### Information given

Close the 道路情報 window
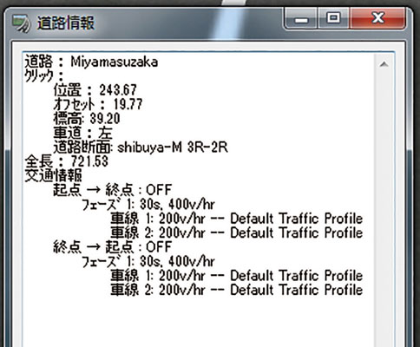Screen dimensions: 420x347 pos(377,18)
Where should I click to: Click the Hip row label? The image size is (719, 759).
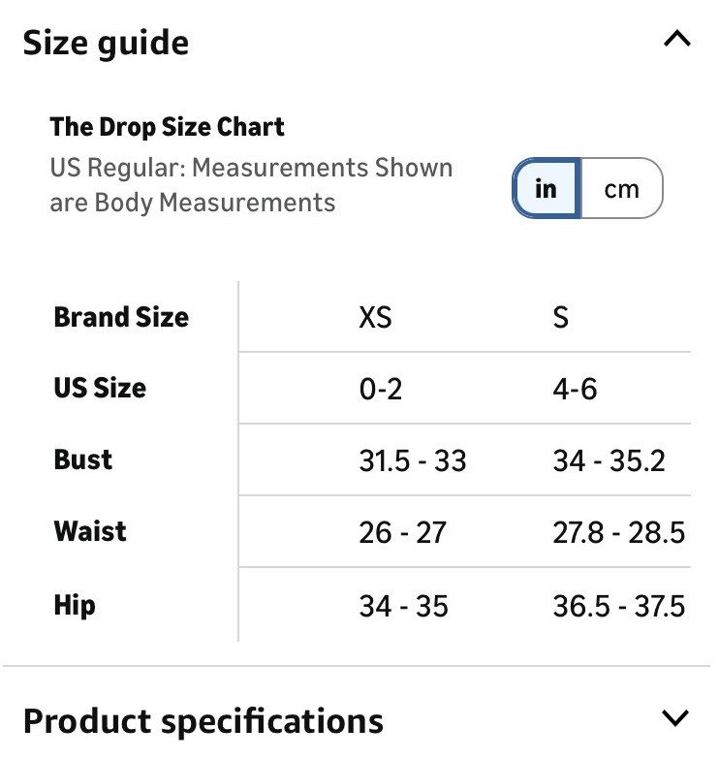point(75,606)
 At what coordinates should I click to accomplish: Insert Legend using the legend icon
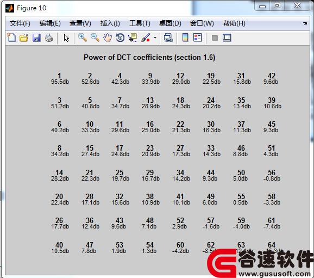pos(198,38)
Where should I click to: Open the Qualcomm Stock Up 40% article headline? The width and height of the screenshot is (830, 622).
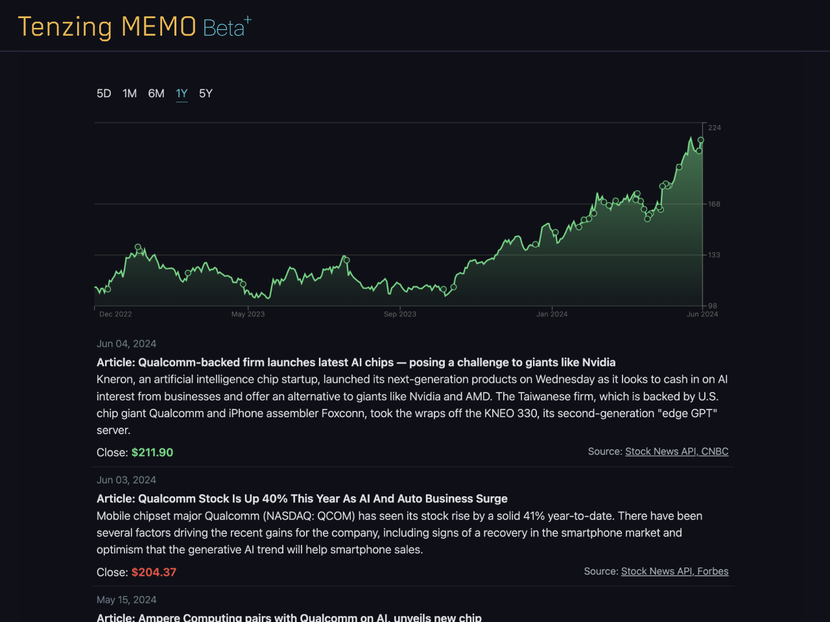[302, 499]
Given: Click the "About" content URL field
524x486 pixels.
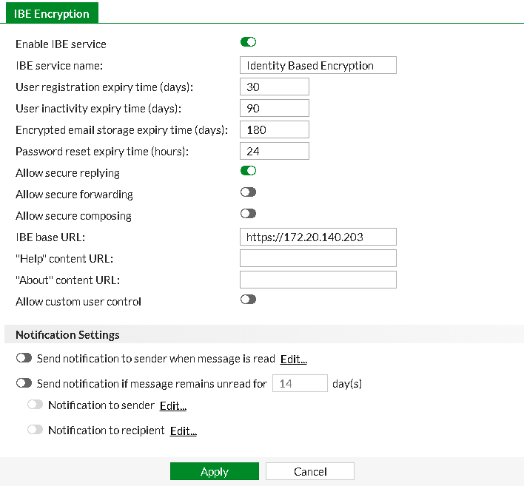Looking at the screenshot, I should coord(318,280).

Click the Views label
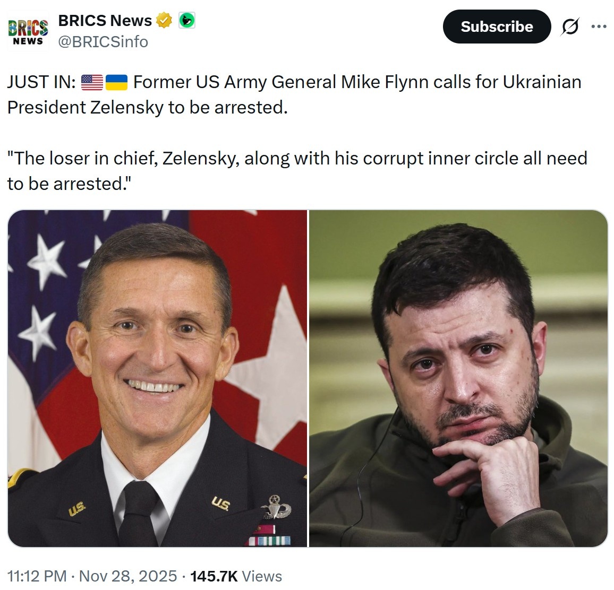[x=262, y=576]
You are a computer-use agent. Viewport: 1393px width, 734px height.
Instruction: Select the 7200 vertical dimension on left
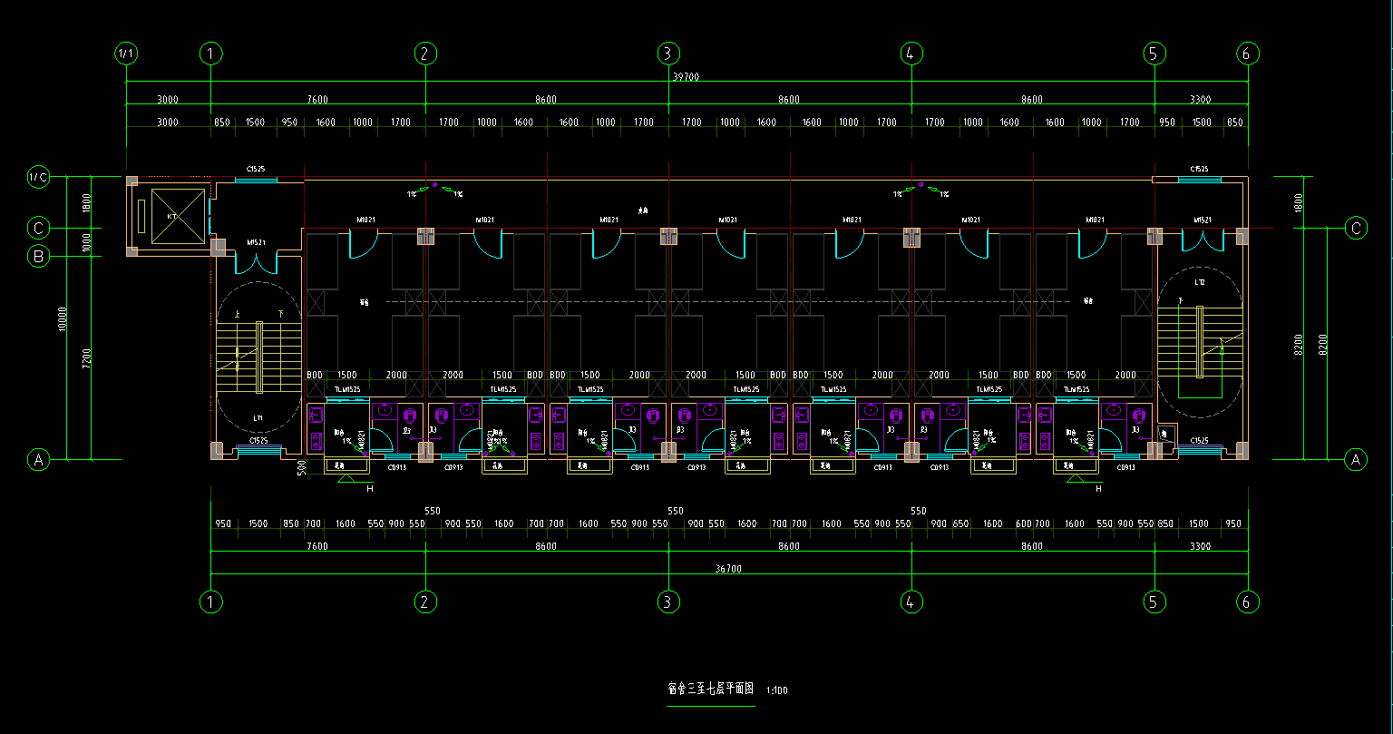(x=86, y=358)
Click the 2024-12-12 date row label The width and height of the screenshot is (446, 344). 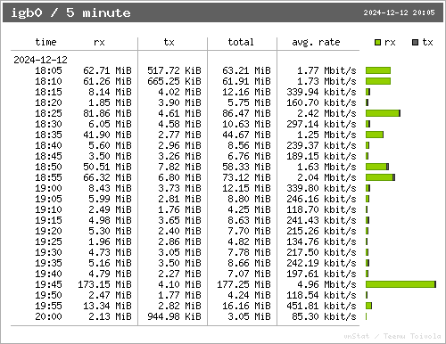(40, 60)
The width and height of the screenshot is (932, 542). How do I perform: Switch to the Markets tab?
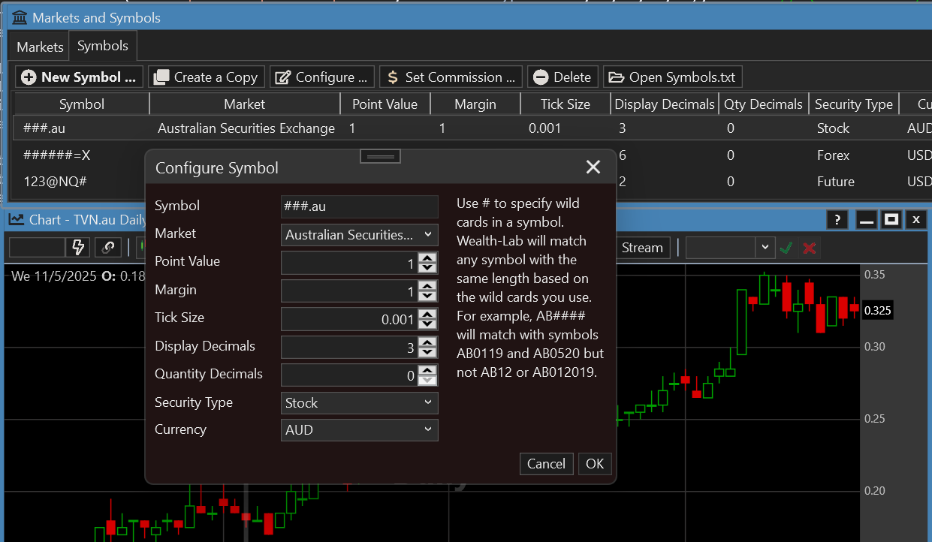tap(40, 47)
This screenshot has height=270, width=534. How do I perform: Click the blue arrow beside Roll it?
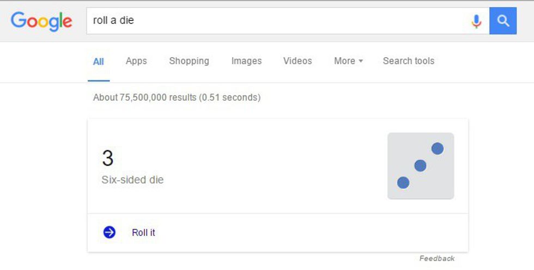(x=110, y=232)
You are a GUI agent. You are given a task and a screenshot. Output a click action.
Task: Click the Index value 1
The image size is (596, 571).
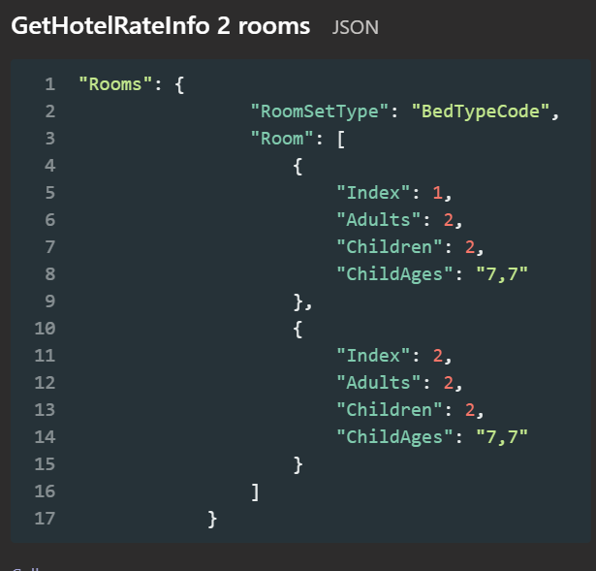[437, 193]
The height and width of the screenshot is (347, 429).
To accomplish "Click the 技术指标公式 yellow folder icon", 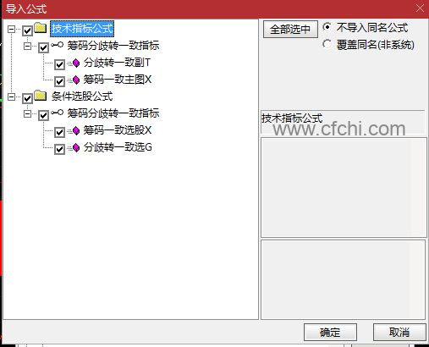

### Activity
Report each line of the records that holds the word "agent".

### Result of the task
You are a computer-use agent. Viewport: 1393px width, 734px height.
You are a GUI agent. You are given a task and a screenshot. Output a click action.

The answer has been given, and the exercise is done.